A large proportion of individuals do not tolerate dairy well, 85 percent of Maltese population, I was told. It depends a lot on where you are from, and how heavily processed that milk is.

I have tried many alternatives, and these are my five top favourites. Each have their different qualities and costs.

I used to make my own almond milk; it is easy, but I found it hard to keep it fresh and on hand, so I do stock up on the carton variety for ease. Freeing up time to make other delicious things.

Homemade is always better, in terms of nutrition, especially if the nuts are soaked.  But also, I had very limited success with making milk other than almond at home, which gets a bit boring for him.

I can’t make everything from scratch, not if I ever want to leave the house, so, because of the options below, this seemed like a corner I could cut.
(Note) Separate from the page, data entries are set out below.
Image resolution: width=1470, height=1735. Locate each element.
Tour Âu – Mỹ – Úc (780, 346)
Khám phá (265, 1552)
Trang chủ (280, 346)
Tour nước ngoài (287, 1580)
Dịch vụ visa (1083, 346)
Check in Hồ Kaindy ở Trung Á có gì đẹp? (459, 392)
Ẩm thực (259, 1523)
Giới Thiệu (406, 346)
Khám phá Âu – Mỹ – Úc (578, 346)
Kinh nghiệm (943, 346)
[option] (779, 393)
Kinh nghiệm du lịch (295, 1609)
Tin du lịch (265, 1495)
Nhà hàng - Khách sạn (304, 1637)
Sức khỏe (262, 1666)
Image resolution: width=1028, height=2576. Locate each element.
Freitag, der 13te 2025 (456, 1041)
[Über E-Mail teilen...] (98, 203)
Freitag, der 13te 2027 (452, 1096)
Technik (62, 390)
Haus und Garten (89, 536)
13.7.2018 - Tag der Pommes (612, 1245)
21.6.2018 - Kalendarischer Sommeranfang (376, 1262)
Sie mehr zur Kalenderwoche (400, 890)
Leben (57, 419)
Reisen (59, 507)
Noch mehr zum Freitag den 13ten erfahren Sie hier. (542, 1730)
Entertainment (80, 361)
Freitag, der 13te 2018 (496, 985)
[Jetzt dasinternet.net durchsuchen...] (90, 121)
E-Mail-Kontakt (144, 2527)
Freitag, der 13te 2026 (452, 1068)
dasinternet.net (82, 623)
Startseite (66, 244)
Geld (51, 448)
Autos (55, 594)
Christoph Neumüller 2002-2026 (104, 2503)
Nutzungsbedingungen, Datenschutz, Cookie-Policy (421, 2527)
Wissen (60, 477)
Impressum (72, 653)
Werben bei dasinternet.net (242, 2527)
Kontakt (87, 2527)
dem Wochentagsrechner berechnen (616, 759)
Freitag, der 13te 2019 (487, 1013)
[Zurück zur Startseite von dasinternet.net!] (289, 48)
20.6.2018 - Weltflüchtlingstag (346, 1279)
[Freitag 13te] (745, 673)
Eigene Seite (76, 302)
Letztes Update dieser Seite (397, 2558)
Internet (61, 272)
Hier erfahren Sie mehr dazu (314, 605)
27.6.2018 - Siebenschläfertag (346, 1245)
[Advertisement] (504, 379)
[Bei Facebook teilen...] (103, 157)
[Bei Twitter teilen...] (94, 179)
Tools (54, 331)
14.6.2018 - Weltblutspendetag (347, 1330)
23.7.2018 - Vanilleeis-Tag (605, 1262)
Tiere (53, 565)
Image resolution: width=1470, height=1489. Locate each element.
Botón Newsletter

Hemp milk. This is my son’s favourite and the only one he drinks at school at the moment. It is white, like cow’s milk, this is a big advantage for him, as well as it being slightly sweet. Personally it is a bit too sweet and creamy, I prefer a more nutty or flavoursome milk. But he loves it. Works well in hot drinks, does not curdle.

Almond milk. This is a common favourite cow milk replacement. Quite a likeable, easy taste, readily available when the more obscure milks are not, and easy to make at home. If doing so however, try to get raw almonds. (I try to avoid ones from California as they are pasteurized before leaving the U.S., hopefully it is possible to find unpasteurized ones in the states however.)

Buckwheat milk. I love this. I went away for three weeks and left some in the fridge, and when I got home and expected it to be yucky, it still smelled and tasted fine. I drank it with no problems, but didn’t give it to the kids. I use this one for hot chocolate as it somehow makes it tastes deliciously marshmallow-ey.

Kamut milk. My friend just cut dairy out of her girls’ diet to try and reduce the youngest’s eczema.  They said they loved the taste and drink this milk straight. It was the only one they liked as it is surprisingly palatable and mild-flavoured. I like using this one for porridge but I don’t find it for sale everywhere. Some brands are pretty sweet, so try to find variations that are unsweetened. (This goes for all the milks.)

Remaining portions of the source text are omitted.